Collected data entries:
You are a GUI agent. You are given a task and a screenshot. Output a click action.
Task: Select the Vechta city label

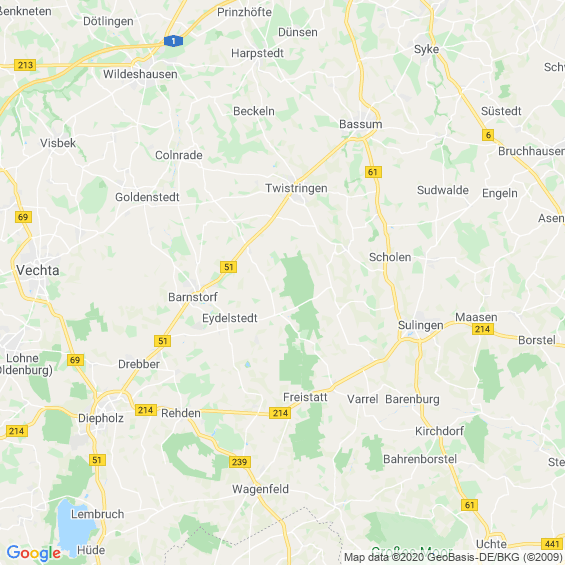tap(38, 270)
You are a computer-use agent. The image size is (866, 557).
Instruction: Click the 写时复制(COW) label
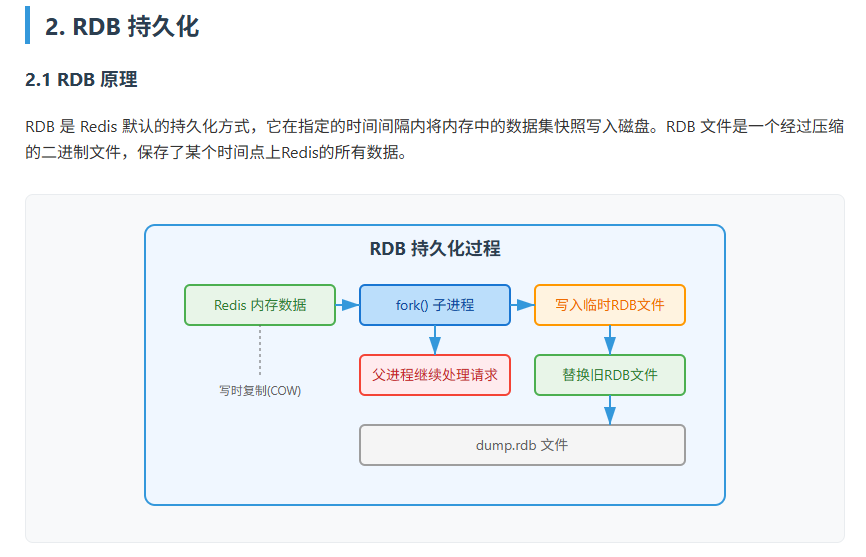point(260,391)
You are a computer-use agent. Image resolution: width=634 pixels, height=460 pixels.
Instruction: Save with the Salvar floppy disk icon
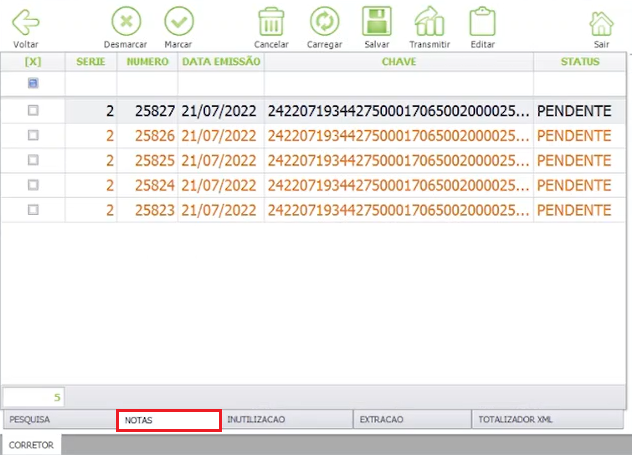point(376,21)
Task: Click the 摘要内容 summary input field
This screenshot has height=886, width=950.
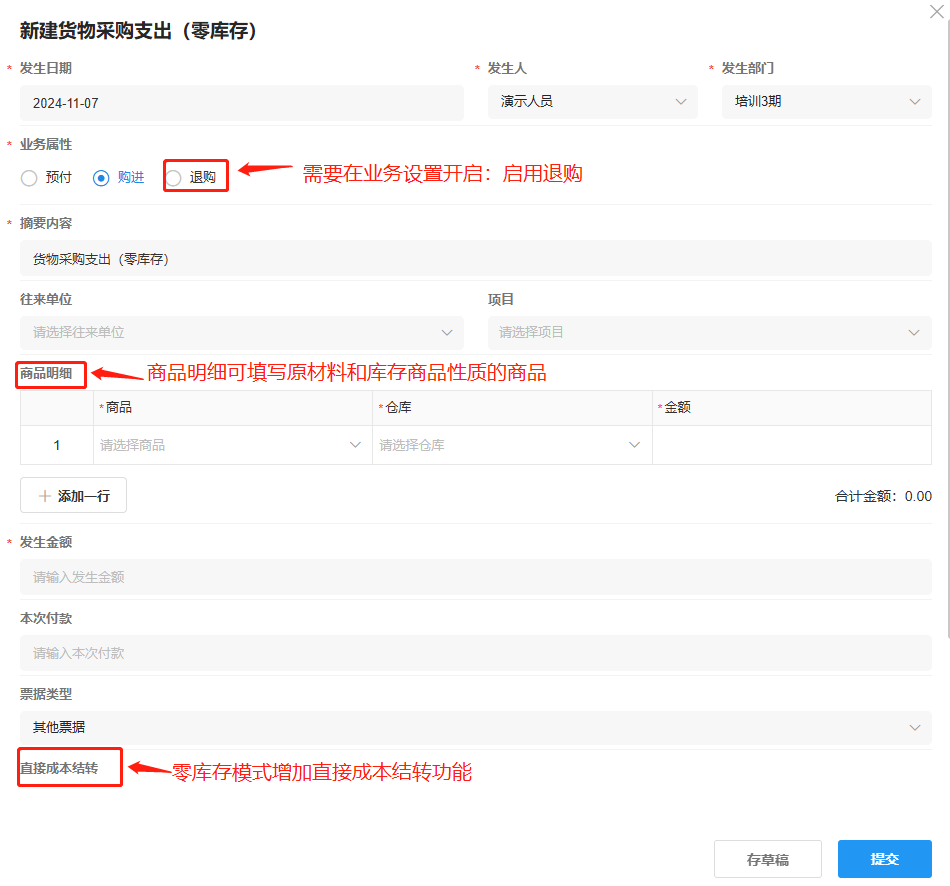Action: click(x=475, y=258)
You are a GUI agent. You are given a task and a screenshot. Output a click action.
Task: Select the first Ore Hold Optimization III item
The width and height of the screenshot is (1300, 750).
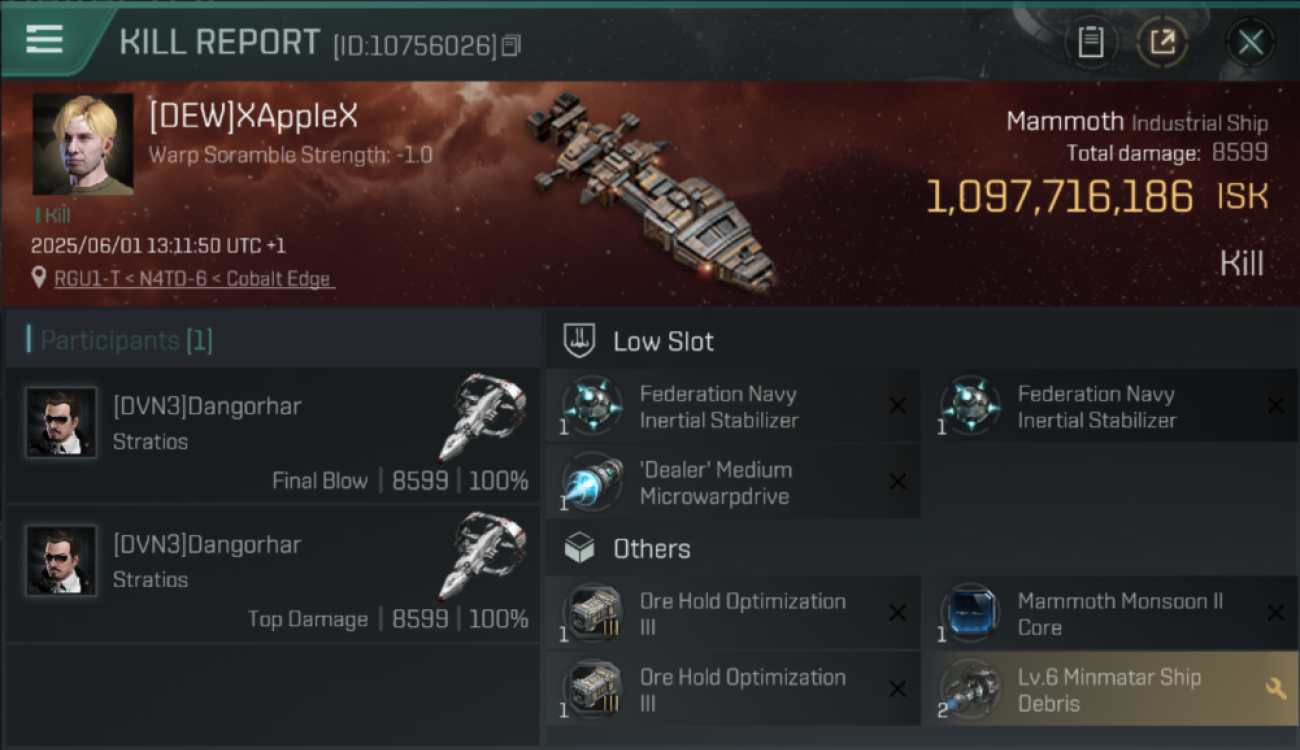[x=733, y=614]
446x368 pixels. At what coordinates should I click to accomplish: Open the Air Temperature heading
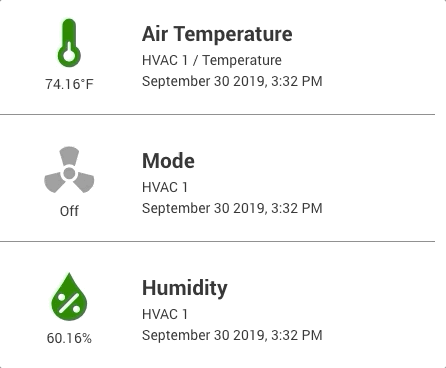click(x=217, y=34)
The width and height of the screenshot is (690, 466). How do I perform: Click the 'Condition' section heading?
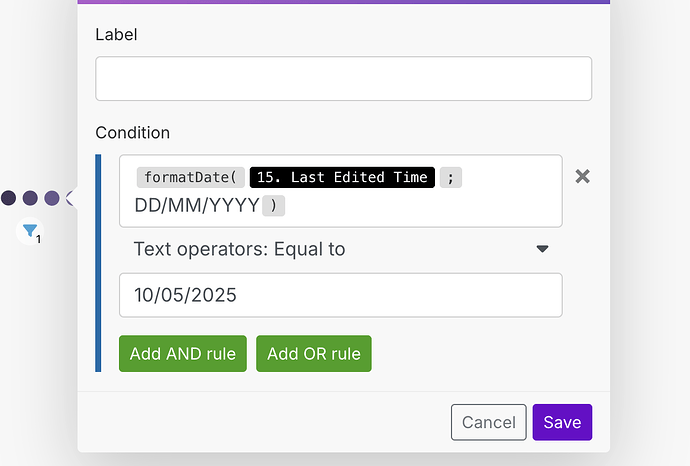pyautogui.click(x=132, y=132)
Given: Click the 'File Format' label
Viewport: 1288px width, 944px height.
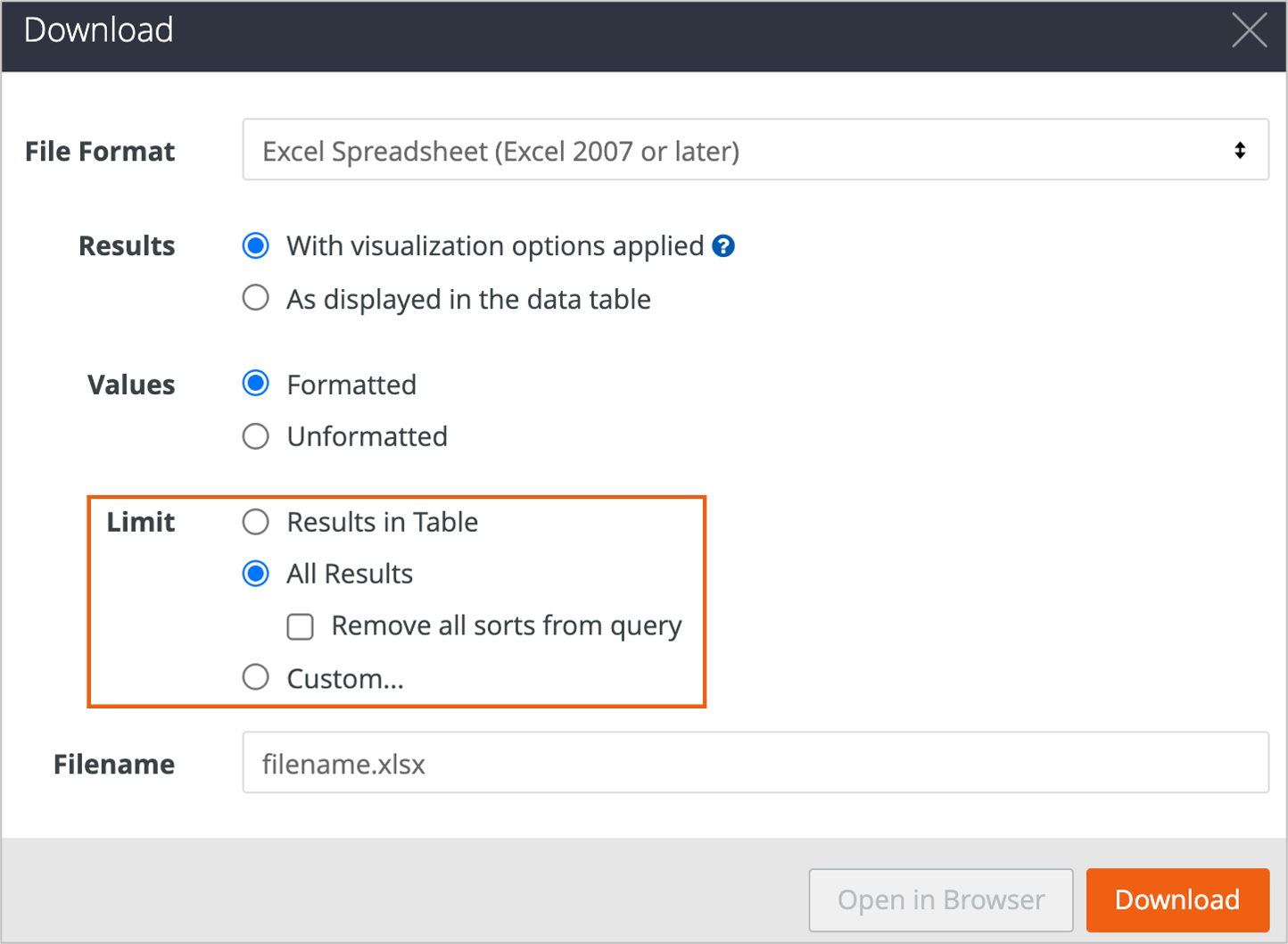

**PROBLEM REQUIREMENTS**
From the first line to the last, return the records exactly and leave the pictures behind.

**ANSWER BOX**
You are a GUI agent. You are given a task and a screenshot. Output a click action.
Task: Select the Vechta city label

tap(38, 270)
You are a computer-use agent. The image size is (866, 557).
Instruction: Click the 写时复制(COW) label
point(260,391)
You are a computer-use agent. Image resolution: width=634 pixels, height=460 pixels.
Instruction: Save with the Salvar floppy disk icon
point(376,21)
Task: Click the 摘要内容 summary input field
This screenshot has height=886, width=950.
Action: click(x=475, y=258)
You are a GUI agent. You are given a task and a screenshot. Output a click action.
Task: Select the first Ore Hold Optimization III item
The width and height of the screenshot is (1300, 750).
[x=733, y=614]
446x368 pixels. At what coordinates should I click to accomplish: Open the Air Temperature heading
click(x=217, y=34)
The width and height of the screenshot is (690, 466). How do I perform: Click the 'Condition' section heading?
pyautogui.click(x=132, y=132)
Given: Click the 'File Format' label
Viewport: 1288px width, 944px height.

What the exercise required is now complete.